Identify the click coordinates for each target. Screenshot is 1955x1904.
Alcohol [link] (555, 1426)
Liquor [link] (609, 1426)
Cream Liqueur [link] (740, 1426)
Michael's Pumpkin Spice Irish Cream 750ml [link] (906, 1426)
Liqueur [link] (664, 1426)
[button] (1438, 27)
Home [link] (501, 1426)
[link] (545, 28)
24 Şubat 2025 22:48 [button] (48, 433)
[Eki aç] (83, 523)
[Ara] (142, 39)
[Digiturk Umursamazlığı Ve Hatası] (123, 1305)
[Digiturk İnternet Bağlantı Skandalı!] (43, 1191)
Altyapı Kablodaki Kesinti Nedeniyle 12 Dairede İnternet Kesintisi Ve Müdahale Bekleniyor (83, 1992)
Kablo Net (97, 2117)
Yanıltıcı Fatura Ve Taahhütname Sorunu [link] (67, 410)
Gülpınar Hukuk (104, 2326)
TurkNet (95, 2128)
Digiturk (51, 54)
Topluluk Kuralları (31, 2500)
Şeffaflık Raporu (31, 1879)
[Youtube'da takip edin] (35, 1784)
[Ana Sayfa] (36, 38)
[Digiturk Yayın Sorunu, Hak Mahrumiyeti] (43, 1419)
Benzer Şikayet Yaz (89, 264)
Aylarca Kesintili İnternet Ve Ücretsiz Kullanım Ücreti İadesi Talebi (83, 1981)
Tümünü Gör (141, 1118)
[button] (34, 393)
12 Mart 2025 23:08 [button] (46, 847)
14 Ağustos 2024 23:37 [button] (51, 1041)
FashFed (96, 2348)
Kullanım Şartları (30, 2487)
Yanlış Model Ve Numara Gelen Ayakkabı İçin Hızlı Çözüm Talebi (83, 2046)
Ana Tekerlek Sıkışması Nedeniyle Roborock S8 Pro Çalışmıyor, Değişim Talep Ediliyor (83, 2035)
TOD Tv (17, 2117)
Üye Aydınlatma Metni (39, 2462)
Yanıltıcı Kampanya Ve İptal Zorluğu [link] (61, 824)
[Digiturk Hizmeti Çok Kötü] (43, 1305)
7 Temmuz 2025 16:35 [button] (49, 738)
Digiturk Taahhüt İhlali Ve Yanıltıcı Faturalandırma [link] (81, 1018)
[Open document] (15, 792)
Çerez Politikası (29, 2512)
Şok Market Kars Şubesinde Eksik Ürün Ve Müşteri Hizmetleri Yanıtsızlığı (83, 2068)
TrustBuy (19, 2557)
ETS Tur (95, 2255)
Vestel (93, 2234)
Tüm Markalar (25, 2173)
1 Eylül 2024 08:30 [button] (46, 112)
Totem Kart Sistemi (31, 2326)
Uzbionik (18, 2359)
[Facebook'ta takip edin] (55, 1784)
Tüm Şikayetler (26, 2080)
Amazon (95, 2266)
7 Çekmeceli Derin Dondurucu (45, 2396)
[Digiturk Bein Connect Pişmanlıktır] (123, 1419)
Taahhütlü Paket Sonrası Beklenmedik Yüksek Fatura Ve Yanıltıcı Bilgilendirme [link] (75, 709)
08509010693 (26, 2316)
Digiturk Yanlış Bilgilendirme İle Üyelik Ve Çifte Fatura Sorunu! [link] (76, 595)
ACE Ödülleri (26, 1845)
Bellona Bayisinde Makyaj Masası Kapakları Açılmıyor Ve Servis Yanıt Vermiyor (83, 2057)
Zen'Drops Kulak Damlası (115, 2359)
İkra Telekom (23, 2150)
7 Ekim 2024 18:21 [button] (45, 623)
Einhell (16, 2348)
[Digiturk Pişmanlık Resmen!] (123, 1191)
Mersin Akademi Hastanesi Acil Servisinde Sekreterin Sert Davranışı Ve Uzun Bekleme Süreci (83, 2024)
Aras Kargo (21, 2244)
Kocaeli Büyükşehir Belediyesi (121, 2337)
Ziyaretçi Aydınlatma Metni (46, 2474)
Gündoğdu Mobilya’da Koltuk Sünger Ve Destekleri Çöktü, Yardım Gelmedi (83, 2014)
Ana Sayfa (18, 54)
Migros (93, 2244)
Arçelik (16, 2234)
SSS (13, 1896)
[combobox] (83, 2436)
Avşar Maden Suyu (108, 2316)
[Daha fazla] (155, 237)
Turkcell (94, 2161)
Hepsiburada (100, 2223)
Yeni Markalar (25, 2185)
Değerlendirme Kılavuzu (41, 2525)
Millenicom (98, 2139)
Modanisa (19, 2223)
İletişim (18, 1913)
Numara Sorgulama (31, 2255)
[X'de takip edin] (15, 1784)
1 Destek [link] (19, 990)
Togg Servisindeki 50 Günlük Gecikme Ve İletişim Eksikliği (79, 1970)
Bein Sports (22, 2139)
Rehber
******
What you will do: The records above need to be written out once more, exactly.

Result of this task:
Identify the click coordinates for each target. Screenshot is 1955x1904.
Alcohol [link] (555, 1426)
Liquor [link] (609, 1426)
Cream Liqueur [link] (740, 1426)
Michael's Pumpkin Spice Irish Cream 750ml [link] (906, 1426)
Liqueur [link] (664, 1426)
[button] (1438, 27)
Home [link] (501, 1426)
[link] (545, 28)
24 Şubat 2025 22:48 [button] (48, 433)
[Eki aç] (83, 523)
[Ara] (142, 39)
[Digiturk Umursamazlığı Ve Hatası] (123, 1305)
[Digiturk İnternet Bağlantı Skandalı!] (43, 1191)
Altyapı Kablodaki Kesinti Nedeniyle 12 Dairede İnternet Kesintisi Ve Müdahale Bekleniyor (83, 1992)
Kablo Net (97, 2117)
Yanıltıcı Fatura Ve Taahhütname Sorunu [link] (67, 410)
Gülpınar Hukuk (104, 2326)
TurkNet (95, 2128)
Digiturk (51, 54)
Topluluk Kuralları (31, 2500)
Şeffaflık Raporu (31, 1879)
[Youtube'da takip edin] (35, 1784)
[Ana Sayfa] (36, 38)
[Digiturk Yayın Sorunu, Hak Mahrumiyeti] (43, 1419)
Benzer Şikayet Yaz (89, 264)
Aylarca Kesintili İnternet Ve Ücretsiz Kullanım Ücreti İadesi Talebi (83, 1981)
Tümünü Gör (141, 1118)
[button] (34, 393)
12 Mart 2025 23:08 [button] (46, 847)
14 Ağustos 2024 23:37 [button] (51, 1041)
FashFed (96, 2348)
Kullanım Şartları (30, 2487)
Yanlış Model Ve Numara Gelen Ayakkabı İçin Hızlı Çözüm Talebi (83, 2046)
Ana Tekerlek Sıkışması Nedeniyle Roborock S8 Pro Çalışmıyor, Değişim Talep Ediliyor (83, 2035)
TOD Tv (17, 2117)
Üye Aydınlatma Metni (39, 2462)
Yanıltıcı Kampanya Ve İptal Zorluğu [link] (61, 824)
[Digiturk Hizmeti Çok Kötü] (43, 1305)
7 Temmuz 2025 16:35 [button] (49, 738)
Digiturk Taahhüt İhlali Ve Yanıltıcı Faturalandırma [link] (81, 1018)
[Open document] (15, 792)
Çerez Politikası (29, 2512)
Şok Market Kars Şubesinde Eksik Ürün Ve Müşteri Hizmetleri Yanıtsızlığı (83, 2068)
TrustBuy (19, 2557)
ETS Tur (95, 2255)
Vestel (93, 2234)
Tüm Markalar (25, 2173)
1 Eylül 2024 08:30 [button] (46, 112)
Totem Kart Sistemi (31, 2326)
Uzbionik (18, 2359)
[Facebook'ta takip edin] (55, 1784)
Tüm Şikayetler (26, 2080)
Amazon (95, 2266)
7 Çekmeceli Derin Dondurucu (45, 2396)
[Digiturk Bein Connect Pişmanlıktır] (123, 1419)
Taahhütlü Paket Sonrası Beklenmedik Yüksek Fatura Ve Yanıltıcı Bilgilendirme [link] (75, 709)
08509010693 (26, 2316)
Digiturk Yanlış Bilgilendirme İle Üyelik Ve Çifte Fatura Sorunu! [link] (76, 595)
ACE Ödülleri (26, 1845)
Bellona Bayisinde Makyaj Masası Kapakları Açılmıyor Ve Servis Yanıt Vermiyor (83, 2057)
Zen'Drops Kulak Damlası (115, 2359)
İkra Telekom (23, 2150)
7 Ekim 2024 18:21 [button] (45, 623)
Einhell (16, 2348)
[Digiturk Pişmanlık Resmen!] (123, 1191)
Mersin Akademi Hastanesi Acil Servisinde Sekreterin Sert Davranışı Ve Uzun Bekleme Süreci (83, 2024)
Aras Kargo (21, 2244)
Kocaeli Büyükşehir Belediyesi (121, 2337)
Ziyaretçi Aydınlatma Metni (46, 2474)
Gündoğdu Mobilya’da Koltuk Sünger Ve Destekleri Çöktü, Yardım Gelmedi (83, 2014)
Ana Sayfa (18, 54)
Migros (93, 2244)
Arçelik (16, 2234)
SSS (13, 1896)
[combobox] (83, 2436)
Avşar Maden Suyu (108, 2316)
[Daha fazla] (155, 237)
Turkcell (94, 2161)
Hepsiburada (100, 2223)
Yeni Markalar (25, 2185)
Değerlendirme Kılavuzu (41, 2525)
Millenicom (98, 2139)
Modanisa (19, 2223)
İletişim (18, 1913)
Numara Sorgulama (31, 2255)
[X'de takip edin] (15, 1784)
1 Destek [link] (19, 990)
Togg Servisindeki 50 Günlük Gecikme Ve İletişim Eksikliği (79, 1970)
Bein Sports (22, 2139)
Rehber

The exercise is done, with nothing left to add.